Not all one-way functions are pseudorandom. We'll show that with the help of the fact in the first part of the question (which we accept as granted, as does the question):
If $f$ is a $n$-bit one-way function, then $g(x)=0^{n}\mathbin\|f(x)$ is a $2n$-bit one-way function.
We'll use an intuitive definition of a pseudorandom function: a function which can't be distinguished (in polynomial time) from a random function (with the same input and output sets). That sidesteps (as the question does) the more precise formalism of pseudorandom function family.
Consider this test for a $m$-bit function $h$: compute $h(x)$ for $x$ the all-zero input, and output $\mathtt{false}$ if all the left $\left\lfloor m/2\right\rfloor$ bits of the result are zero; otherwise output $\mathtt{true}$.
That test runs in polynomial time w.r.t. $n$, assuming $h$ does. When that test is applied to a function $g$ constructed as in our fact, it outputs $\mathtt{false}$ with probability $1$. When that test is applied to a random $2n$-bit function $h$, it outputs $\mathtt{false}$ with probability $2^{-n}$, since each of the $n$ bit(s) tested is uniformly random. For $n>0$, it holds $1>2^{-n}$, therefore that test distinguishes (a) any function $g$ constructed as in our fact from (b) a random function with the same input and output sets as $g$. Therefore, for $n>0$, any function $g$ constructed as in our fact is not a random function.

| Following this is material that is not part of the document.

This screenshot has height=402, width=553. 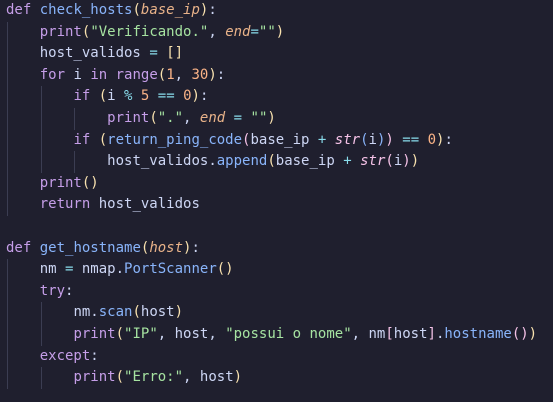 I want to click on code-line: print("Verificando.", end=""), so click(x=280, y=32).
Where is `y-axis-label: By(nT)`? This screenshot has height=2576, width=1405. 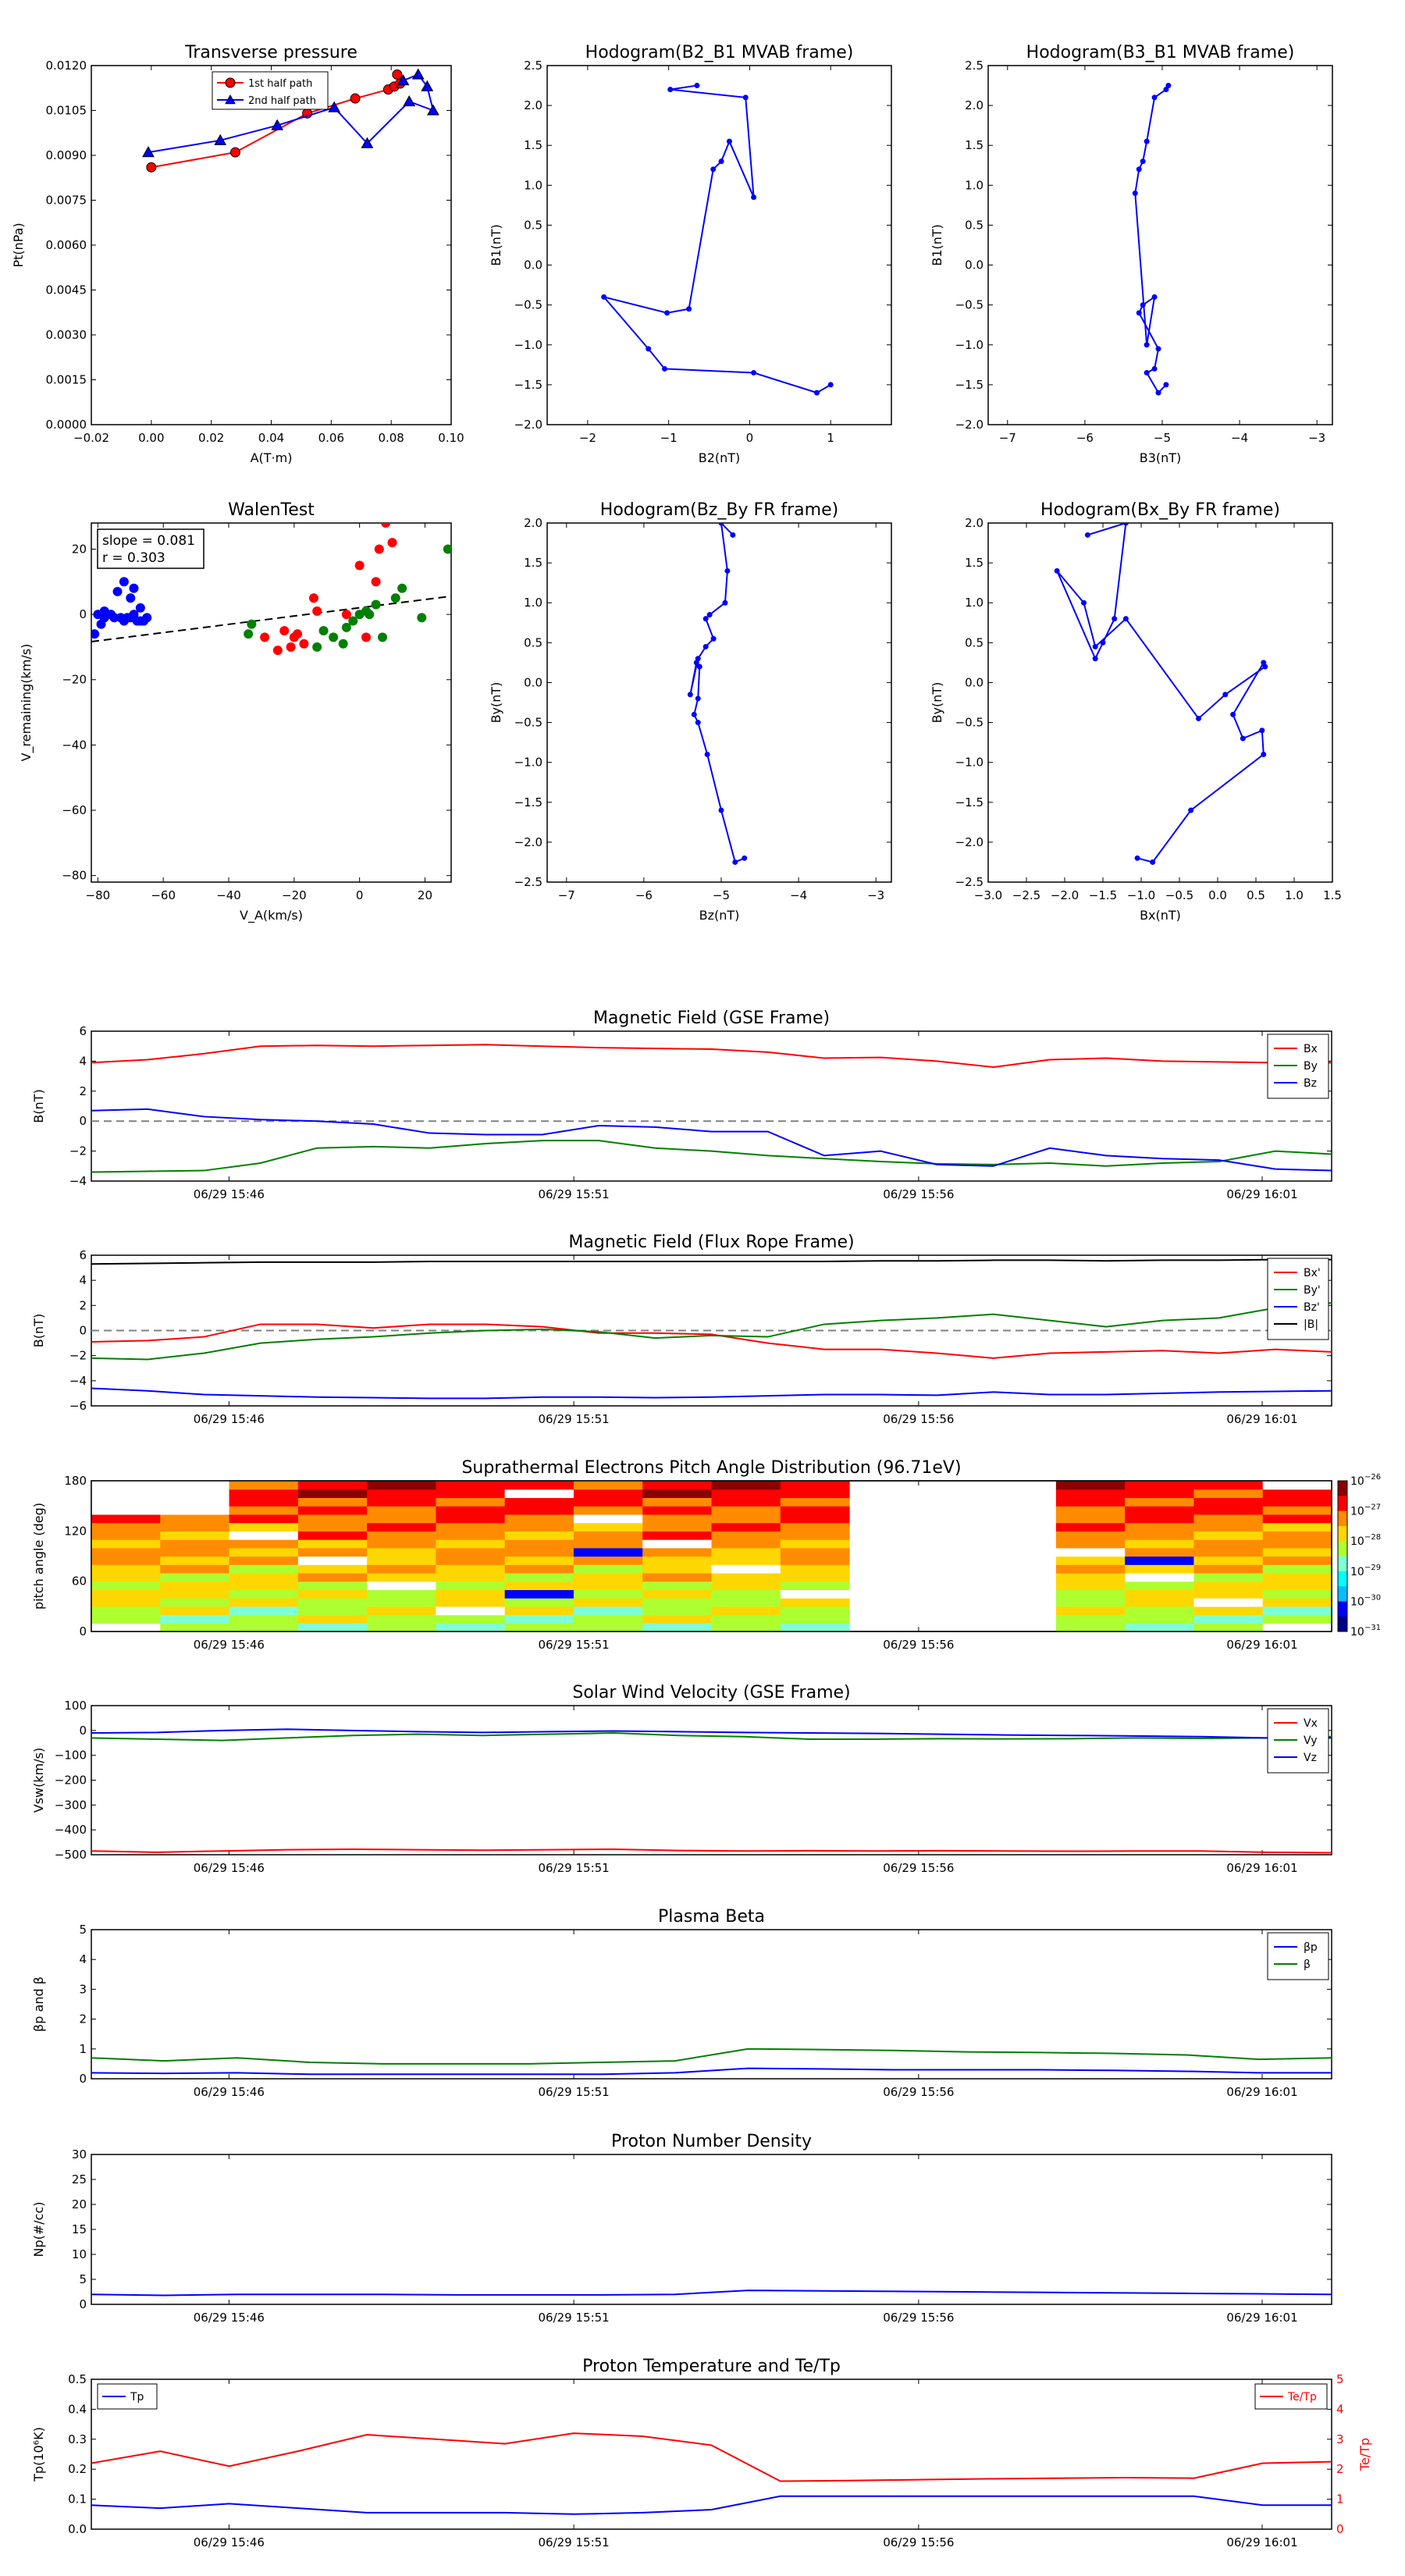
y-axis-label: By(nT) is located at coordinates (496, 703).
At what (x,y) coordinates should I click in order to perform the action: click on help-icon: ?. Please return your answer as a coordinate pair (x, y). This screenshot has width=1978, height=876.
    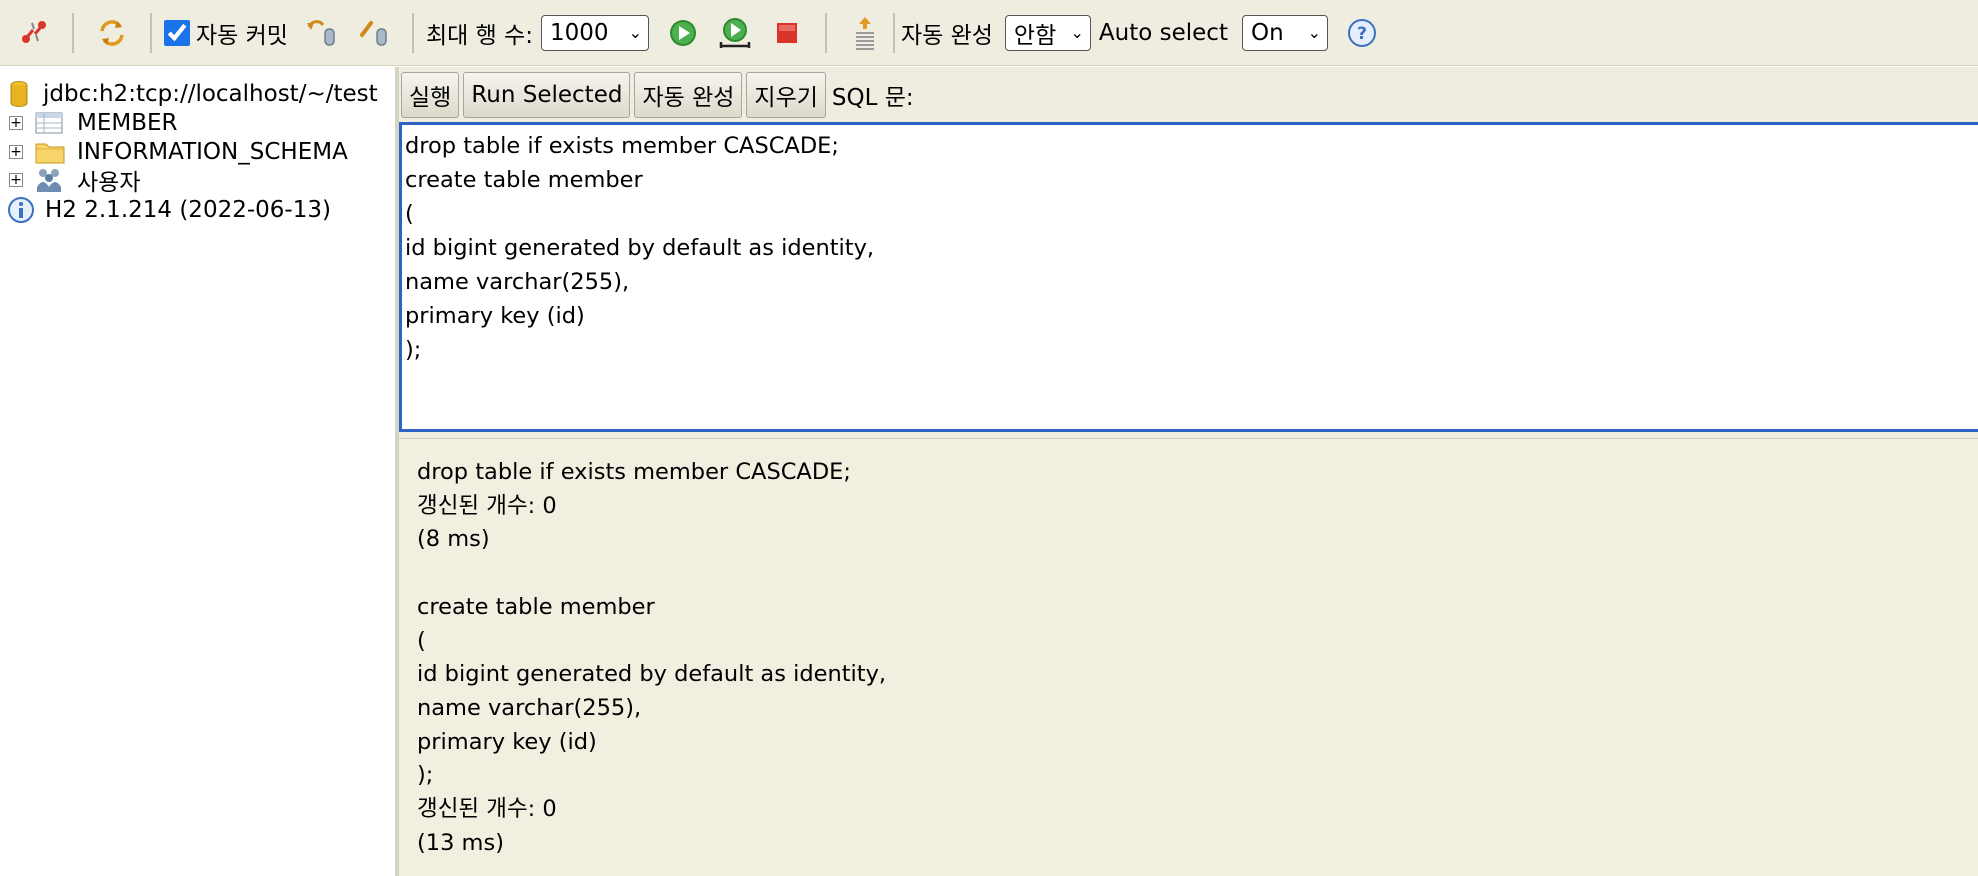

We now only need to hypothesize the existence of a $n$-bit one way function $f$ to have exhibited a counterexample $g$ to the assertion that all one-way functions are pseudorandom, thus proving the first sentence of this answer.
The question errs when it states
because it is easy to find a number that could be an output from $g$, that isn't pseudorandom.
Problem with that line of thought: it holds including for a pseudo-random function $f$ that "it is easy to find a number that could be an output from $f$"; in particular, the all-zero bitstring $0^{2n}$ is such "number".
We can try and make that quantitative: the all-zero bitstring $0^{2n}$ is much more likely to occur for $g$ (probability $2^{-n}$ with some extra hypothesis) than it is for a random function $f$ with the same output set (probability $2^{-2n}$).
But it's not enough to remark that it is easy to find a number more likely to be an output from $g$ than it is to be an output for random function $f$. Problem with that alternate line of thought: as $n$ grows, it becomes exponentially unlikely that a certain number will be the output of $g$ or $f$, thus we can't build a polynomial-time distinguisher from the existence of a single such number.
Note, per comment: this answer assimilates a pseudorandom generator to a pseudorandom function (as does the question), by fixing the output width of the PRG to the width $n$ of the pseudorandom function, and using the PRG's key/seed as the input of the pseudorandom function.